Melanie Scofield, a frequent visitor to Trinity Bellwoods, recounted how she recently fell prey to one of the outbreaks last week in the form of an open-mic event in the park.
“It was awful,” she recounted. “I thought I was safe. I thought I had taken all the necessary precautions by staying away from comedy clubs. But before I knew it, there were ten white dudes with a microphone all making jokes about how they can’t make fun of trans people without getting called Nazis. One of them tried to punch a grandmother when she asked them to stop yelling about ‘cancel culture’ to kids walking by.”
“I walked away,” she continued. “But it was too late: I’m now suffering from nausea, stress-induced hives, and dick joke-induced PTSD. I can only hope that when it starts to snow, their numbers will go down.”
Leslie Hooper, a local stand-up comedian who has enjoyed performing in outdoor spaces this summer, expressed her disappointment that terrible members of her community were infecting the scene at such a rapid rate.
“Most of us just like making people laugh,” she said sadly, after reporting a Facebook event advertising a stand-up show composed of ‘Comedians Who Have COVID.’ “But apparently these shitty dudes are spreading so quickly that we have no choice but to pray for winter.

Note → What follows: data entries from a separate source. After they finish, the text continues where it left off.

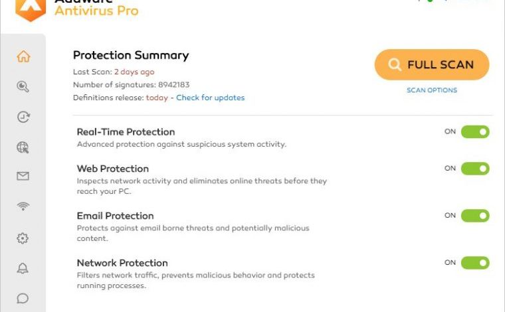Start a FULL SCAN
505x312 pixels.
pos(432,64)
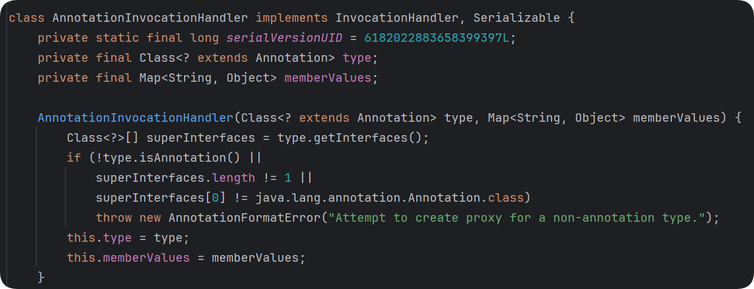Click the 'Attempt to create proxy' string literal

(517, 218)
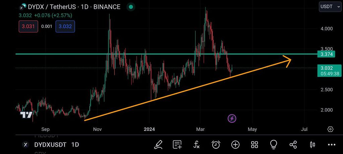Screen dimensions: 343x154
Task: Click the purple lightning bolt event marker
Action: [x=232, y=118]
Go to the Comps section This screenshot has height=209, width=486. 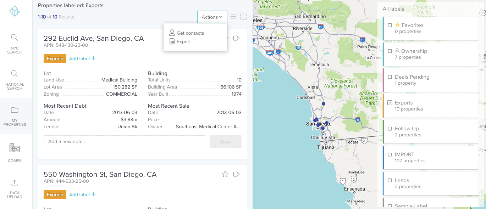15,152
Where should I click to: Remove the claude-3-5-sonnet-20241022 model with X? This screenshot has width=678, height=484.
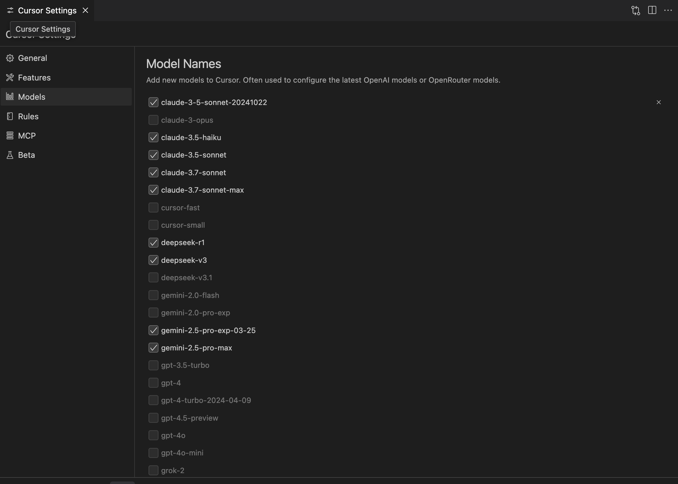(x=659, y=102)
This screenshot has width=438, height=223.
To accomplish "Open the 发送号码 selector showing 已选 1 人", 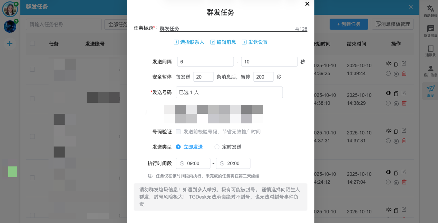I will click(x=229, y=92).
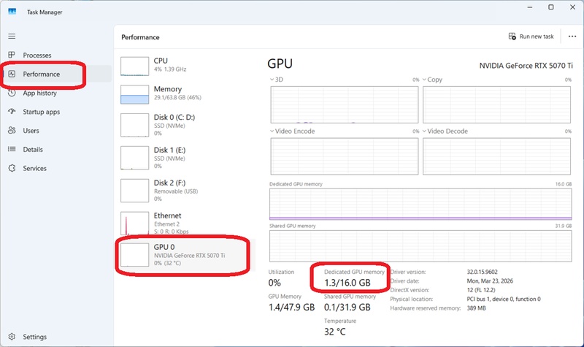Open the Users page
The width and height of the screenshot is (584, 347).
[31, 131]

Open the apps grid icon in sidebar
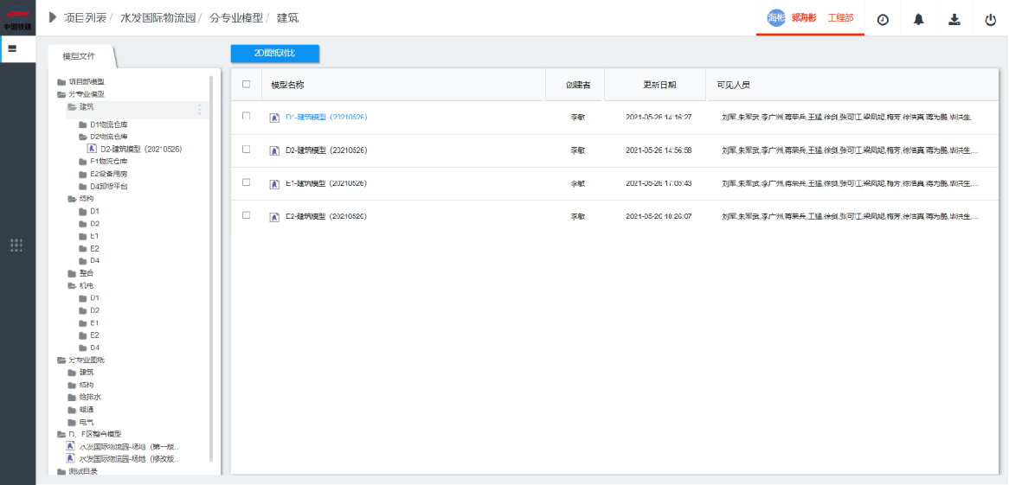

Those types of guys are fragile and particularly susceptible to criticism and cold.”
“I don’t see what the problem is,” exclaimed Mike Bickerton, a particularly viral stand-up known to have infected several parks in the last few weeks. “It’s a public space. We have the right to yell our crappy punchlines about people dying of COVID over our megaphones to crowds of rowdy drunk people until 2:00 AM.”
“Until we have to put on coats, that is. If people can’t see my ‘Suck It, PC Police’ t-shirt, then it’s not worth it. Me and my boys will just go and hibernate until the spring.”
At press time, the citizens of High Park had all banded together to buy a snow machine in an effort to convince the stand-ups that winter had come extra early this year.